Search engines have same speech rights as New York Times says Google report

Just as the New York Times can decide “All the News That’s Fit to Print,” search engines have a free speech right to choose who or what to put in their search rankings.

That’s the conclusion of a prominent First Amendment scholar commissioned by Google to make the case that the government can’t tell search engines how to design their results.

A Free Speech Right?

According to the report authored by UCLA law professor Eugene Volokh: “Google, Microsoft’s Bing, Yahoo! Search and other search engine companies are rightly seen as media enterprises, much as the New York Times Company or CNN are media enterprises” and deserve the same protections. It adds that search engines have the same freedom to choose a set of links as do news aggregators like the Drudge Report or the Huffington Post.

Search engine results are a form of opinion, says the report, in which companies offer information they think is most relevant to users.

In practice, this would mean Google has the right to punt sites like Yelp, which has complained that Google is a monopolist, to the search equivalent of Siberia if it decided that was best for users (Yelp now comes up second in a search for “restaurant review”).

The US has a long history of companies claiming First Amendment protections. One example is a newspaper that was allowed to exclude certain advertisers even though it had a “substantial monopoly.”

The courts have also made a few exceptions to the free speech rule. One case involved a publisher that was sued for providing inaccurate flight maps. Another involved cable providers which, a court said, did not have a free speech right to exclude certain channels.

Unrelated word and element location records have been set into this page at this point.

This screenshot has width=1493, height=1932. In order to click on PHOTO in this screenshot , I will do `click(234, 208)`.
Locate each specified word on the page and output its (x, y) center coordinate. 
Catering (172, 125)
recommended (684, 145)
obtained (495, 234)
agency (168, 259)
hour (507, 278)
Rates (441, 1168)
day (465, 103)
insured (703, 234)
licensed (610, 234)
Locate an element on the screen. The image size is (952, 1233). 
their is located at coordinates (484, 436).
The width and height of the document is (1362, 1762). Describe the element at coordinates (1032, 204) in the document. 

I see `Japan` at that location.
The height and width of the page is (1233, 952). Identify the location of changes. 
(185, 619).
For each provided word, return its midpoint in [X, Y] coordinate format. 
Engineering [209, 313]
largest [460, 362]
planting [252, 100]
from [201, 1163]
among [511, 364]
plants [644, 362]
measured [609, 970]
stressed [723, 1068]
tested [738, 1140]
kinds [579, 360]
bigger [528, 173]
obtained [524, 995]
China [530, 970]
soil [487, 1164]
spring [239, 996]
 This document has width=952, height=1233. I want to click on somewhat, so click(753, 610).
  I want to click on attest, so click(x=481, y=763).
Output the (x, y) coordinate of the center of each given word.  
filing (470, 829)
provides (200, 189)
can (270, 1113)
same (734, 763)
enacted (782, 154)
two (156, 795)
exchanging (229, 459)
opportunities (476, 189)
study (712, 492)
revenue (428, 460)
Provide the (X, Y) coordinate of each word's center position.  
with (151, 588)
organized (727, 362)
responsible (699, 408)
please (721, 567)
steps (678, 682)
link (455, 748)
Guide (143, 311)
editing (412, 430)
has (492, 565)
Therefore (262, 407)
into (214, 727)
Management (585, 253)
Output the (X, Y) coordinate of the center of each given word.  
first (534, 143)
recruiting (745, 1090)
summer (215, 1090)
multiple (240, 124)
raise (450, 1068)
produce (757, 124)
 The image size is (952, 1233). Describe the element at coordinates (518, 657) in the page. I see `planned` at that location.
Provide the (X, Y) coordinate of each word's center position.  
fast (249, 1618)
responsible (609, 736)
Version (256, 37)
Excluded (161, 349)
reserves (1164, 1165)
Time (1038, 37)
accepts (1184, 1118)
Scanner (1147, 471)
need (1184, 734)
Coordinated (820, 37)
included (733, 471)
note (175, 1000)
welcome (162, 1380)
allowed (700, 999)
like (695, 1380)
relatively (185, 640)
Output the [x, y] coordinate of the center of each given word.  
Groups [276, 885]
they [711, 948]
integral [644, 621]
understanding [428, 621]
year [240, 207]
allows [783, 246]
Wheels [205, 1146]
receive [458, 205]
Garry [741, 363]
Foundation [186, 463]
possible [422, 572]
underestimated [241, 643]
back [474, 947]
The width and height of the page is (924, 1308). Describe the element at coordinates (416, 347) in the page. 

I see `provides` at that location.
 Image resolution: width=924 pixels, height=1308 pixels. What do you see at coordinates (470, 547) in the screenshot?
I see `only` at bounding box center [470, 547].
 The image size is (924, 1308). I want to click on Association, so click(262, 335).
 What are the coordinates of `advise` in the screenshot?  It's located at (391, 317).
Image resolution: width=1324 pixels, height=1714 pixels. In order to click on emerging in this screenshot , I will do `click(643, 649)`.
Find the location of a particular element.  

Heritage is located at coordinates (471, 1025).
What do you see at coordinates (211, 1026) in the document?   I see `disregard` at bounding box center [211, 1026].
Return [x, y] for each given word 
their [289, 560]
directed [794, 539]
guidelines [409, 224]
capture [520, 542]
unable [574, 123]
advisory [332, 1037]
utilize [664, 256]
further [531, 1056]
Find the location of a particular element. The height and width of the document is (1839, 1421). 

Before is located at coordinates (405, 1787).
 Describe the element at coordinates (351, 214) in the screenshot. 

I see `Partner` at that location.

Volokh’s report says those free speech exceptions don’t apply to search engines because, unlike cable providers, it’s not just a pipe for information. It also echoes Google position that consumers can easily use a competing search engine.

In an interview, Volokh said Google’s situation is also similar to a 1980′s case in which an author launched a failed suit against the New York Times’ over the accuracy of the newspaper’s weekly best-seller list.

Google’s strategy shift

In response to an email query, a source at Google explained Volokh’s report by saying, “we thought these issues were worth exploring in more depth by a noted First Amendment scholar.”

There is another likely explanation for Google’s decision to release the report — to thwart the government from regulating its search results. Recall that the company is in the middle of an ongoing federal investigation into whether it’s using its dominance to choke competition. If Google refuses to settle the matter, the Justice Department may consider filing an anti-trust suit.

Google may have released the report, then, to try and persuade government lawyers that they would lose an anti-trust case on First Amendment grounds.

The report also marks a strategy shift for Google. In the past, the company has responded to anti-trust allegations by saying that it didn’t have a dominant market position and that, in any case, it didn’t discriminate in its results. Google only claimed free speech as a fallback argument.

Now, Google appears to have given up claiming that its results are always neutral and is instead betting the farm on the First Amendment argument.

Only in America?

Courts so far appear to support Google’s view that search rankings are simply another form of opinion that is protected by the First Amendment.

In 2003  an Oklahoma ad company accused Google of harming its business when it downgraded the company in search listings. A federal judge threw out the case on free speech grounds. At the same time, in 2007,  a California court said Google’s rankings were “private property” in response to a company that complained that a low ranking violated its free speech rights.

Overall, in the US, Google may have a strong case that its free speech rights override the federal government’s antitrust concerns about its search results.

This argument, however, is unlikely to fare as well in other countries that lack America’s robust free speech protections. In places like Europe and South Korea where Google is also under investigation, the company’s claim that its results are an “opinion” could put it in deeper trouble.

Eugene Volokh, the author of the new report titled “First Amendment Protection for Search Engine Results” is also the author a popular law blog called the Volokh Conspiracy.